[Kotlin] Delete files with duplicate contents [Java]

Thing you want to do

When there are a lot of duplicate files in a directory, leave only one and delete the duplicates.

manner

Comparing the entire file is difficult because the processing cost is high.

Therefore, this time we decided to compare the hashes (digests) of the files and implemented it with the following policy.

  1. Get a digest by hashing the file
  2. Check if the digest already exists in Set
  3. Delete if it exists
  4. ʻadd to Set` if it does not exist

Sample code

The sample that works for the time being is as follows.

import java.io.File
import java.security.MessageDigest

val sha256 : MessageDigest = MessageDigest.getInstance("SHA-256")

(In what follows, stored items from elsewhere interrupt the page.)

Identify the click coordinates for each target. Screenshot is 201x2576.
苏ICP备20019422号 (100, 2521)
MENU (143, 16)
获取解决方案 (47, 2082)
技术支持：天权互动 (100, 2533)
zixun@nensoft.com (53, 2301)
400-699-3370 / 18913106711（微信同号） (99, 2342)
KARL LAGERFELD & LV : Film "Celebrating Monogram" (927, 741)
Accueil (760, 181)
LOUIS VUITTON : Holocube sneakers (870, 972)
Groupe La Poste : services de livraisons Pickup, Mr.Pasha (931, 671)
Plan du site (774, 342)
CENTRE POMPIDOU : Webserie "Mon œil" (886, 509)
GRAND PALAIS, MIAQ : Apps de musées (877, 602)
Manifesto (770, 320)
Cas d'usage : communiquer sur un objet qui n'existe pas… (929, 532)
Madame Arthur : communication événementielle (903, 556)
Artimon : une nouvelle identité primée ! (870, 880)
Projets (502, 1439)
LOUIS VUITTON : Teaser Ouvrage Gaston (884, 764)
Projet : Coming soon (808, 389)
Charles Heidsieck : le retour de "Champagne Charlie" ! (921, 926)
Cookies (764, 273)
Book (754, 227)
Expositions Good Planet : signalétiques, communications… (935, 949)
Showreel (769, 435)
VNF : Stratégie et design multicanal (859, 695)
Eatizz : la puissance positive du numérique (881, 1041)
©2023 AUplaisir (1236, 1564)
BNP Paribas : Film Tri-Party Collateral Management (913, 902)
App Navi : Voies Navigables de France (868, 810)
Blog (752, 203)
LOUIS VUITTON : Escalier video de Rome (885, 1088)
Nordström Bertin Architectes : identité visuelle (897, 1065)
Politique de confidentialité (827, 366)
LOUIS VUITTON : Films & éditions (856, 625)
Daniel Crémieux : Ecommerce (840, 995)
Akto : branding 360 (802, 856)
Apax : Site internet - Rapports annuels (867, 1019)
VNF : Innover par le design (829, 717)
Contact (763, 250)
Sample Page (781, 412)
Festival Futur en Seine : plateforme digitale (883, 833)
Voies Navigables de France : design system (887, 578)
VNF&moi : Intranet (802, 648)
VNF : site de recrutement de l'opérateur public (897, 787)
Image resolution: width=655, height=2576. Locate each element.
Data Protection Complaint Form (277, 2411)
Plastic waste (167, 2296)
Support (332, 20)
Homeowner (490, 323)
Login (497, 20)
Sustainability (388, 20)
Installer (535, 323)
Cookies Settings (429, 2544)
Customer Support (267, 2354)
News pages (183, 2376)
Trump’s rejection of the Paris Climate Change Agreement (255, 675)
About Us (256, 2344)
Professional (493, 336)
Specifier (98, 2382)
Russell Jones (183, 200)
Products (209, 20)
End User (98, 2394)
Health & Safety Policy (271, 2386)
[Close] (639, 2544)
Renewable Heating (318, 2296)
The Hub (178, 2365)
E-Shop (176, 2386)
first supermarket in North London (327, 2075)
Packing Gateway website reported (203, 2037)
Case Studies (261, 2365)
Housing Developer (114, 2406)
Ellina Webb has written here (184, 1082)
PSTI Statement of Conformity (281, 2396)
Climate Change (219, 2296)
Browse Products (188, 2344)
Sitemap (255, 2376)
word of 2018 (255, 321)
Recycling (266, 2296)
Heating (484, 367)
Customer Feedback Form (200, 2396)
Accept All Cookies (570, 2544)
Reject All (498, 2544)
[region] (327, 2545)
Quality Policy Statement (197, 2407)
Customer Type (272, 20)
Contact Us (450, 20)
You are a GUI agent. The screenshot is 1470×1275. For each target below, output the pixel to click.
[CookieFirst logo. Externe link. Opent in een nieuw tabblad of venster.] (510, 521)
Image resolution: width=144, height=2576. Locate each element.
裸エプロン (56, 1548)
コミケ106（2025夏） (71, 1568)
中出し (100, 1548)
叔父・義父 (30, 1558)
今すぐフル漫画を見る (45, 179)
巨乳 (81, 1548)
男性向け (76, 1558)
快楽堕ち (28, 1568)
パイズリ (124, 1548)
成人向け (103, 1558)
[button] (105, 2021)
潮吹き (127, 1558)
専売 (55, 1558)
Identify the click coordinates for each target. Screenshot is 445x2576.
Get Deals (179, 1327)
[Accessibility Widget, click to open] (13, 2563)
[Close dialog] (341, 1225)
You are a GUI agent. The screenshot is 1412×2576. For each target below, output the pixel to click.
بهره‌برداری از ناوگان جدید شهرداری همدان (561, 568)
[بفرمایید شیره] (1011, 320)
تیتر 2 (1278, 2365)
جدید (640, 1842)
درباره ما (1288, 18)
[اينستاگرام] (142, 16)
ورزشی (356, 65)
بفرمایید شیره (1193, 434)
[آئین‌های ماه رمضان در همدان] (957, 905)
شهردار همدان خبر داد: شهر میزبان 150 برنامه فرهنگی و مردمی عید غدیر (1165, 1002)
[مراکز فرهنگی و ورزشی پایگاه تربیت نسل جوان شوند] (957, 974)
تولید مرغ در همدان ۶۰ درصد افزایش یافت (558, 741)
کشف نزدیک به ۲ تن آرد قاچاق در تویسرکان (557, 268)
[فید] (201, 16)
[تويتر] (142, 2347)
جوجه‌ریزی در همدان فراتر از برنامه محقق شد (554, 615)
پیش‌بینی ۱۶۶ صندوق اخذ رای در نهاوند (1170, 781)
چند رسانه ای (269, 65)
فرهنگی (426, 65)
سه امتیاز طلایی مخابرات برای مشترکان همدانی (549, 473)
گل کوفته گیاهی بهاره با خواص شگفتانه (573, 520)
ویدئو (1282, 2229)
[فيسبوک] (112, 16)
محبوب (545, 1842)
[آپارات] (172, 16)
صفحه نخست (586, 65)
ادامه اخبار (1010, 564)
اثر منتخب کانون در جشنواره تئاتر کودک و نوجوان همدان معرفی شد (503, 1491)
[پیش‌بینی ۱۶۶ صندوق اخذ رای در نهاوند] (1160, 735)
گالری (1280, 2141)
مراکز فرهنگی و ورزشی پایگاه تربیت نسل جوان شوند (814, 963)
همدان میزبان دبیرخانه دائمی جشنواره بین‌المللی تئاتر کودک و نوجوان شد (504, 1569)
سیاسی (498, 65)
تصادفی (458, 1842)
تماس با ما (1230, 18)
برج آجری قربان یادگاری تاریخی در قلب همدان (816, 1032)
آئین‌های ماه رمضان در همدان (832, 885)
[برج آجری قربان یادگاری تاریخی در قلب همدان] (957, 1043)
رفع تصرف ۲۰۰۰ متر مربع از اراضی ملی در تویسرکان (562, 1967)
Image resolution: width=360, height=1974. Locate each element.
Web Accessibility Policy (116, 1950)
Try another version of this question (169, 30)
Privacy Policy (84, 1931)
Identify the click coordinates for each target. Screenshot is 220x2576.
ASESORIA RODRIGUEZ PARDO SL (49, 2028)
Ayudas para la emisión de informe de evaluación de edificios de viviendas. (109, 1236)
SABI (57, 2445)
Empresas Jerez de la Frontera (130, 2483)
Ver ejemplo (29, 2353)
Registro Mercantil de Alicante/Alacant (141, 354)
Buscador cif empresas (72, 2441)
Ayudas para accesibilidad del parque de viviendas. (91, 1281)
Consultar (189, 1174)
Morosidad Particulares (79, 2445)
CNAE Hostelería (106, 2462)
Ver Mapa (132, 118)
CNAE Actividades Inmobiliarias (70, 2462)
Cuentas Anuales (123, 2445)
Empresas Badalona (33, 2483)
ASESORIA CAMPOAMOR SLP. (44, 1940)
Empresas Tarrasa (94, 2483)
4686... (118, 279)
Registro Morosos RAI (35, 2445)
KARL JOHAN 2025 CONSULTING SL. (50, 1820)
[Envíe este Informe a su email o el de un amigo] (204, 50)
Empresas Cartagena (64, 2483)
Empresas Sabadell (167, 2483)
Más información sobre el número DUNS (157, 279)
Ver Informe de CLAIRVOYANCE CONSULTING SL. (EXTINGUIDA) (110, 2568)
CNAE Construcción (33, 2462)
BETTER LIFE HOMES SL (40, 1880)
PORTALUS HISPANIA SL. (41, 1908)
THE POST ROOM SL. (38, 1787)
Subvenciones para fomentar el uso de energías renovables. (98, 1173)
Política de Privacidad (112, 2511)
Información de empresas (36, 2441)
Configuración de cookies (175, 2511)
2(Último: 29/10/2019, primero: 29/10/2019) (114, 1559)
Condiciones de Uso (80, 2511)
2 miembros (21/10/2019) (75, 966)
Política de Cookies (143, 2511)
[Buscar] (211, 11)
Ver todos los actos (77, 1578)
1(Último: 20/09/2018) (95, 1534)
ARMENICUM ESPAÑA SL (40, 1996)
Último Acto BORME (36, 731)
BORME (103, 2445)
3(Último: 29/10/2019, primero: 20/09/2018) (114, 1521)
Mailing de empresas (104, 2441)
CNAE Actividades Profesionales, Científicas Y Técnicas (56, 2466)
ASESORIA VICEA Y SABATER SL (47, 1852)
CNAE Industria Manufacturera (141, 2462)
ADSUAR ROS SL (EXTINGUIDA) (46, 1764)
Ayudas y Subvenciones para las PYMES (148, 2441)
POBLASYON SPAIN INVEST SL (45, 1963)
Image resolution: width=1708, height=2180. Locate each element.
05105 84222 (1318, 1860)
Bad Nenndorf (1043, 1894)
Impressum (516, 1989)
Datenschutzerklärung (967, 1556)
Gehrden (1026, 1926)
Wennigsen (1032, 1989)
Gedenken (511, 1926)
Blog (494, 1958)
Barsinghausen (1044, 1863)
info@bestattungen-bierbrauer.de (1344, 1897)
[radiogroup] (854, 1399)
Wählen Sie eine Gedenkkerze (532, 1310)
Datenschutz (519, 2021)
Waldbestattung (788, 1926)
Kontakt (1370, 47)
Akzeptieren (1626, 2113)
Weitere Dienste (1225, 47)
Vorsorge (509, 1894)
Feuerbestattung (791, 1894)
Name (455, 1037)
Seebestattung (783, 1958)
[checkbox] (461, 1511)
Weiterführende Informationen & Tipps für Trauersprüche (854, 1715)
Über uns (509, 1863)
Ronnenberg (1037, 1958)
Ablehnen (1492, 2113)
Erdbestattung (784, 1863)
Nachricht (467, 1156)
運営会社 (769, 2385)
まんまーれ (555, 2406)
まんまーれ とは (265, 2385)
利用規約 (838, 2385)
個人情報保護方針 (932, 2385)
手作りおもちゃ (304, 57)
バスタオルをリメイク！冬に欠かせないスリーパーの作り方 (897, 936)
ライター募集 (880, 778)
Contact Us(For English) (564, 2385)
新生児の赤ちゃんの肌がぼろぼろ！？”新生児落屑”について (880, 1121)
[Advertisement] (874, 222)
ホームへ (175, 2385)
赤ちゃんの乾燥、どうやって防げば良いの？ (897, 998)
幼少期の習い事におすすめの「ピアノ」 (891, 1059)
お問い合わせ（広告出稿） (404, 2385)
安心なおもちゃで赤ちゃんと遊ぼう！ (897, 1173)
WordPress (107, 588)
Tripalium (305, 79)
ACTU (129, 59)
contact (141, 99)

fun getDigest(bytes: ByteArray): List<Byte> = sha256.digest(bytes).asList()

fun getFiles(pathToDir: String): List<File> = File(pathToDir).listFiles()?.asList() ?: emptyList()

fun main() {
    val files = getFiles(/*Path of the directory to be processed*/)

    val set = HashSet<List<Byte>>()
    var count = 0

    files.forEach {
        val digest = getDigest(it.readBytes())

        if (!set.add(digest)) {
            if (it.delete()) {
                println("Deleted:\t${it.name}")
                count++
            } else {
                println("Fail delete:\t${it.name}")
            }
        }
    }

    println("\n\n$count deleted.")
}

Execution result

Folding
Deleted:	43_3 copies.gif
Deleted:	46_Copy of 3 2.gif
Deleted:	70_Copy of 1 2.gif
Deleted:	94_1 copy.gif
Deleted:	50_Copy of 3 2.gif
Deleted:	66_1 copy.gif
Deleted:	95_1 copy.jpg
Deleted:	58_3 copies.gif
Deleted:	63_1 copy.gif
Deleted:	32_1 copy.jpg
Deleted:	55_3 copies.gif
Deleted:	62_3 copies.gif
Deleted:	49_3 copies.gif
Deleted:	9_Copy of 1 2.gif
Deleted:	47_3 copies.gif
Deleted:	96_1 copy.jpg
Deleted:	71_1 copy.gif
Deleted:	52_Copy of 3 2.gif
Deleted:	64_Copy of 1 2.gif
Deleted:	61_3 copies.gif
Deleted:	56_3 copies.gif
Deleted:	60_Copy of 3 2.gif
Deleted:	31_1 copy.jpg
Deleted:	57_Copy of 3 2.gif
Deleted:	98_Copy of 1 2.jpg
Deleted:	34_1 copy.jpg
Deleted:	68_1 copy.gif
Deleted:	53_3 copies.gif
Deleted:	42_3 copies.gif
Deleted:	74_Copy of 1 2.gif
Deleted:	30_1 copy.gif
Deleted:	36_Copy of 1 2.gif
Deleted:	65_1 copy.gif
Deleted:	100_1 copy.jpg
Deleted:	37_1 copy.gif
Deleted:	35_Copy of 1 2.gif
Deleted:	45_3 copies.gif
Deleted:	99_1 copy.jpg
Deleted:	87_Copy of 1 2.jpg
Deleted:	33_1 copy.jpg
Deleted:	73_1 copy.gif
Deleted:	1_7 copies.jpg
Deleted:	48_3 copies.gif
Deleted:	54_Copy of 3 2.gif
Deleted:	51_3 copies.gif
Deleted:	67_1 copy.gif
Deleted:	93_Copy of 1 2.gif
Deleted:	44_Copy of 3 2.gif
Deleted:	72_Copy of 1 2.gif
Deleted:	97_Copy of 1 2.jpg


50 deleted.

Commentary

How to get a hash

I used java.security.MessageDigest. This can be used as the Java standard without installing any libraries.

This time, I specified SHA-256 for the text, but if you want to avoid duplication to the limit, I think you should specify SHA-512.

Duplicate management

Probably the easiest and cheapest to use is HashSet. Also, in ByteArray, there is anxiety around ʻequals, so here it is converted to List` and handled.

Recommended Posts

[Kotlin] Delete files with duplicate contents [Java]
[Java 8] Duplicate deletion (& duplicate check) with Stream
[Java] Handle Excel files with Apache POI
Delete folders and files with File Manager
Interoperability tips with Kotlin for Java developers
[Java] Parse Excel (not limited to various) files with Apathce Tika [Kotlin]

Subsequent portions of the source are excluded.